I percorsi, antichi di millenni, che prevedono la dissoluzione dell’ego nella coscienza cosmica furono concepiti da individui di una tale levatura da far sembrare i loro lettori odierni dei perfetti cavernicoli, se messi al loro confronto. È come se questi lettori, aspiranti illuminati, pensassero di essere a pochi metri dal traguardo, quando in realtà devono ancora mettere in moto… e non solo, hanno anche problemi ad inserire la chiave nella fessura. Ma, invece di affrontare il problema, loro preferiscono immaginarsi già sul podio, ammantati da un’aura di santità, mentre elargiscono benedizioni e sorrisi benevolenti.

4. Ok, cosa farne?

Contrapporsi all’ego significa contrapporsi a sé, significa creare nuove fratture e nuove divisioni; è paradossale, non ha senso, è un po’ come “fare la guerra per portare la pace”. Un’assurdità. Che è quello che accade quotidianamente fra gli ego umani ed è ciò che li rende paradossalmente così simpatici a Dio.

L’ego non va negato né tantomeno combattuto, ma casomai riconosciuto, compreso e ridimensionato, ovvero: va capito in quale misura noi siamo esso e in quale misura non lo siamo. Esso è una parte di noi, ma non è la nostra totalità. L’ego è me, ma io non sono soltanto ego: io sono un insieme inscindibile di tutto ciò che mi compone. Io non sono “oltre” l’ego, io sono anche l’ego stesso; io non sono “oltre” il corpo, io sono anche il corpo stesso; e così via.
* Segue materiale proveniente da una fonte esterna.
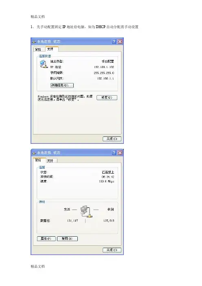
Task: Click connection icon in upper title bar
Action: click(x=34, y=42)
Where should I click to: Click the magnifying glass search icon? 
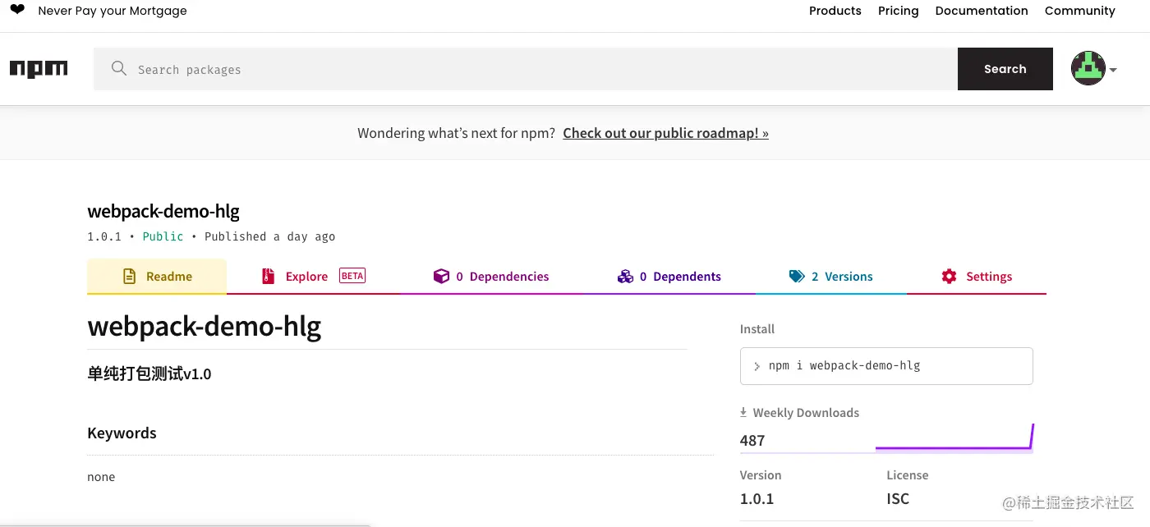(x=119, y=69)
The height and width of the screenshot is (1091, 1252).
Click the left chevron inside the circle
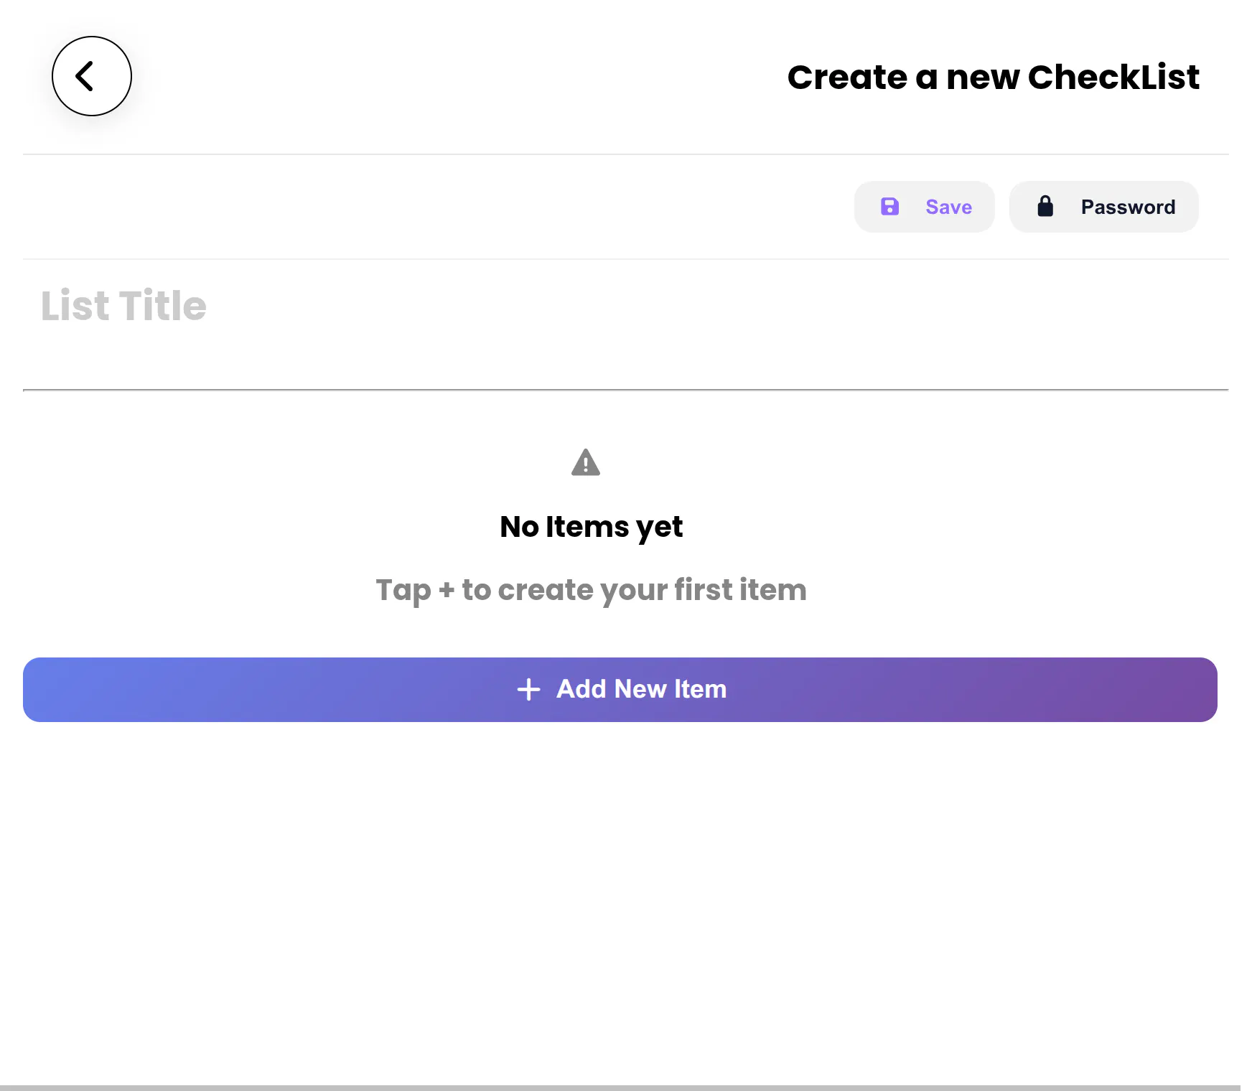(x=85, y=76)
Ma non basta capirlo con la mente attraverso la ragione: dobbiamo sentirlo dentro. Questo non accade creando ragionamenti che dividono fra “ego = sbagliato” e “non ego = giusto”! Non accade nemmeno leggendo questo articolo.

Noi non siamo “oltre”, ma qui. Non saremo “un domani”, siamo adesso. Tutto ciò che è altrove o in un altro tempo, è fittizio, posticcio, immaginato, inesistente. Ma noi non lo sappiamo, perché siamo sempre lì che pensiamo a come fuggire via dall’ego e perderci fra le braccia di un fantomatico Dio che neppure conosciamo. Ma questo non accade, quindi soffriamo e diamo la colpa all’ego e a quel Dio a cui diciamo di affidarci e a cui rivolgiamo le nostre preghiere di richiesta di beatificazione, continuando implicitamente a non fidarci di Lui mentre siam lì che gli giuriamo amore eterno convinti di meritare il paradiso. Sempre e per sempre, ripetendo a ciclo continuo questa angosciante fuga. E questo perdurerà fino a quando non capiremo che non è la fuga dall’ego e dalla terrenità quella che ci occorre. Del resto, se siamo incarnati nel mondo (soprattutto in questa epoca) è per “fare cose con persone”, non certo per fonderci nelle impersonali ulteriorità celesti (cosa che accadrà in modo naturale a tempo debito). In altre parole, non veniamo qua per apprendere lo spirito che sta “oltre” la materia, no: veniamo qua per apprendere lo spirito che è DENTRO la materia.

Per penetrarla, per conoscerla e per divenire materia stessa, per questo noi ci incarniamo.